Exercise instructions – An exact reproduction of every record is required.

Information provided –
• • • • • • •

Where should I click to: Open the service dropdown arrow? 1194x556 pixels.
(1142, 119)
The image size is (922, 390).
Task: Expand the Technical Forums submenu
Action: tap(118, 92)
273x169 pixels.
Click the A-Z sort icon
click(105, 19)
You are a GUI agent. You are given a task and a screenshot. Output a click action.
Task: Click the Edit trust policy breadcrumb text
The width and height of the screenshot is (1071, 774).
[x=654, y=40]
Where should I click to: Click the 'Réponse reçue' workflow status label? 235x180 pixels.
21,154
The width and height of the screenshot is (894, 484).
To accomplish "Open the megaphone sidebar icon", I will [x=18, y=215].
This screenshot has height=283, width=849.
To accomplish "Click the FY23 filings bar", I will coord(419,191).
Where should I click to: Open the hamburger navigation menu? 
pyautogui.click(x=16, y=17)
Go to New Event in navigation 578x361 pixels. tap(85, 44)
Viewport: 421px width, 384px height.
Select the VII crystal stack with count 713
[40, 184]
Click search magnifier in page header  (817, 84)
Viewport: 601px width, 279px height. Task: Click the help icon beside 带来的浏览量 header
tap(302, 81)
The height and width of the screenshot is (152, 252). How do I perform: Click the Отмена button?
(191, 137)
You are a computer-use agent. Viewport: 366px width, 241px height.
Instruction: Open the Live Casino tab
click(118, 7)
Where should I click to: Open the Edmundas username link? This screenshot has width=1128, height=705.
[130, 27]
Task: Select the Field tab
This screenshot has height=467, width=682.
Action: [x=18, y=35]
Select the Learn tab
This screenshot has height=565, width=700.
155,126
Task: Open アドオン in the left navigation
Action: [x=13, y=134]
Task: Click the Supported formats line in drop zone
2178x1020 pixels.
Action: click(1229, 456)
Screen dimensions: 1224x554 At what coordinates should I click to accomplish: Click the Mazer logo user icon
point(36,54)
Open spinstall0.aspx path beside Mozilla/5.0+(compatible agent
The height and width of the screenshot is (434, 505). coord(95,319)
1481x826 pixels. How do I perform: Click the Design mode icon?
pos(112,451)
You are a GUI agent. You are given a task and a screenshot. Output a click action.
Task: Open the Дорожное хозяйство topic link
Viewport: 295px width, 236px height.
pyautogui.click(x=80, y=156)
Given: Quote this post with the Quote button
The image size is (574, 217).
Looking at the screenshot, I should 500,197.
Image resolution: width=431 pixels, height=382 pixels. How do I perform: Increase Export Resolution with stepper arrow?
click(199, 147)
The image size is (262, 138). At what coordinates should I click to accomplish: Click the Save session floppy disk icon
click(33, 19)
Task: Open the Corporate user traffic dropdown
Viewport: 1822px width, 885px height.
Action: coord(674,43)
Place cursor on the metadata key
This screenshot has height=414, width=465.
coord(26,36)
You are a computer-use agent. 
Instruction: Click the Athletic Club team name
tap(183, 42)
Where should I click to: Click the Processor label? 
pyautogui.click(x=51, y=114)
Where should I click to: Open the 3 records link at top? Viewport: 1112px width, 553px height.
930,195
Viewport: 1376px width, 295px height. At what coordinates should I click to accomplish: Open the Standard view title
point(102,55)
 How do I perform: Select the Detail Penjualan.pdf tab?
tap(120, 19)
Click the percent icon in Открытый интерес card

• • • • • • •

Solved exercise –
Where should I click to: Open the service dropdown arrow? 1194x556 pixels.
(1142, 119)
The image size is (922, 390).
Task: Expand the Technical Forums submenu
Action: tap(118, 92)
273x169 pixels.
Click the A-Z sort icon
click(105, 19)
You are a GUI agent. You are given a task and a screenshot. Output a click action.
Task: Click the Edit trust policy breadcrumb text
The width and height of the screenshot is (1071, 774).
[x=654, y=40]
Where should I click to: Click the 'Réponse reçue' workflow status label? 235x180 pixels.
21,154
The width and height of the screenshot is (894, 484).
To accomplish "Open the megaphone sidebar icon", I will [x=18, y=215].
This screenshot has height=283, width=849.
To accomplish "Click the FY23 filings bar", I will coord(419,191).
Where should I click to: Open the hamburger navigation menu? 
pyautogui.click(x=16, y=17)
Go to New Event in navigation 578x361 pixels. tap(85, 44)
Viewport: 421px width, 384px height.
Select the VII crystal stack with count 713
[40, 184]
Click search magnifier in page header  (817, 84)
Viewport: 601px width, 279px height. Task: Click the help icon beside 带来的浏览量 header
tap(302, 81)
The height and width of the screenshot is (152, 252). How do I perform: Click the Отмена button?
(191, 137)
You are a computer-use agent. Viewport: 366px width, 241px height.
Instruction: Open the Live Casino tab
click(118, 7)
Where should I click to: Open the Edmundas username link? This screenshot has width=1128, height=705.
[130, 27]
Task: Select the Field tab
This screenshot has height=467, width=682.
Action: [x=18, y=35]
Select the Learn tab
This screenshot has height=565, width=700.
155,126
Task: Open アドオン in the left navigation
Action: [x=13, y=134]
Task: Click the Supported formats line in drop zone
2178x1020 pixels.
Action: click(1229, 456)
Screen dimensions: 1224x554 At what coordinates should I click to accomplish: Click the Mazer logo user icon
point(36,54)
Open spinstall0.aspx path beside Mozilla/5.0+(compatible agent
The height and width of the screenshot is (434, 505). coord(95,319)
1481x826 pixels. How do I perform: Click the Design mode icon?
pos(112,451)
You are a GUI agent. You are given a task and a screenshot. Output a click action.
Task: Open the Дорожное хозяйство topic link
Viewport: 295px width, 236px height.
pyautogui.click(x=80, y=156)
Given: Quote this post with the Quote button
The image size is (574, 217).
Looking at the screenshot, I should 500,197.
Image resolution: width=431 pixels, height=382 pixels. How do I perform: Increase Export Resolution with stepper arrow?
click(199, 147)
The image size is (262, 138). At what coordinates should I click to accomplish: Click the Save session floppy disk icon
click(33, 19)
Task: Open the Corporate user traffic dropdown
Viewport: 1822px width, 885px height.
Action: coord(674,43)
Place cursor on the metadata key
This screenshot has height=414, width=465.
coord(26,36)
You are a computer-use agent. 
Instruction: Click the Athletic Club team name
tap(183, 42)
Where should I click to: Click the Processor label? 
pyautogui.click(x=51, y=114)
Where should I click to: Open the 3 records link at top? Viewport: 1112px width, 553px height.
930,195
Viewport: 1376px width, 295px height. At what coordinates should I click to accomplish: Open the Standard view title
point(102,55)
 How do I perform: Select the Detail Penjualan.pdf tab?
tap(120, 19)
Click the percent icon in Открытый интерес card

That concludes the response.